Whether it comes from Product life cycles, marketing, or customer relations, data is omnipresent in the daily life of a company. Customers, suppliers, employees, partners… they all collect, analyze and exploit data in their own way.
The risk: the appearance of silos! Let’s discover why your data is siloed and how to put an end to it.
A company is made up of different professions that coordinate their actions to impose themselves on their market and generate profit. Each of these professions fulfill specific missions and collect data. Marketing, sales, customer success teams, communication…all of these entities act on a daily basis and base their actions on their own data.

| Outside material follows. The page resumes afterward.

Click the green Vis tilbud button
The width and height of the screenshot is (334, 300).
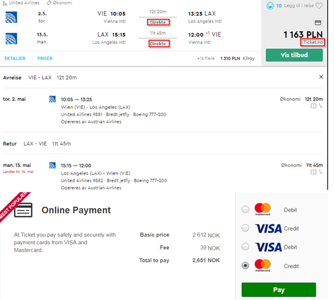(294, 55)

The problem is that, over the course of his or her career, a customer will generate a certain amount of information.
A simple lead, then becomes a prospect , who then becomes a customer…the same person may have different taxonomies based on which part of the business is analyzing this data.
This reality is what we call a data silo. In other words, data is poorly or never shared and therefore too often untapped.
In a study by IDC entitled “The Data-Forward Enterprise” published in December 2020, 46% of French companies forecast a 40% annual growth in the volume of data to be processed over the next two years.
Nearly 8 out of 10 companies consider data governance to be essential. However, only 11% of them believe they are getting the most out of their data. The most common reason for this is data silos.
What are the major consequences of data silos?
Among the frequent problems linked to data silos, we find first and foremost the problem of duplicated data. Since data is used blindly by the business, what could be more natural?
These duplicates have unfortunate consequences. They distort the knowledge you can have of your products or your customers. This biased, imperfect information often leads to imprecise or even erroneous decisions.
Duplicated data also take up unnecessary space on your servers. Storage space that represents an additional cost for your company! Beyond the impact of data silos on your company’s decisions, strategies, or finances, there is also the organizational deficit.
When your data is in silos, your teams can’t collaborate effectively because they don’t even know they’re mining the same soil!
At a time where collective intelligence is a cardinal value, this is undoubtedly the most harmful event caused by data silos.
Why does your company suffer from data silos?
There are many causes for siloed data. Most often, they are associated with the history of your information systems. Over the years, these systems were built as a patchwork for business applications that were not always designed with interoperability in mind.
Moreover, a company is like a living organism. It welcomes new employees when others leave. In everyday life, spreading data culture throughout the workforce is a challenge! Finally, there is the place of data in the key processes of organizations.
Today data is central. But when you go back 5 to 10 years ago, it was much less so. Now that you know that you are suffering from data silos, you need to take action.
How do you get rid of data silos?
To get started on the road to eradicating data silos, you need to proceed methodically.
Start by recognizing that the process will inevitably take some time. The prerequisite is a creating a detailed mapping of all your databases and information systems. These can be produced by different tools and solutions such as emails, CRMs, various spreadsheets, financial documents, customer invoices, etc.
It is also necessary to start by identifying all your data sources in order to centralize them in a unique repository. To do this, you can for example create gaps between the silos by using specific connectors, also called APIs. The second option is to implement a platform on your information system that will centralize all the data.
Working as a data aggregator, this platform will also consolidate data by tracking duplicates and keeping the most recent information. A Data Catalog Solution will prevent the reappearance of data silos once deployed.
But beware, data quality, optimized circulation between departments, and coordinated use of data to improve performance is also a human project!
Sharing best practices, training, raising awareness – in a word, creating a data culture within the company – will be the key to eradicating data silos once and for all.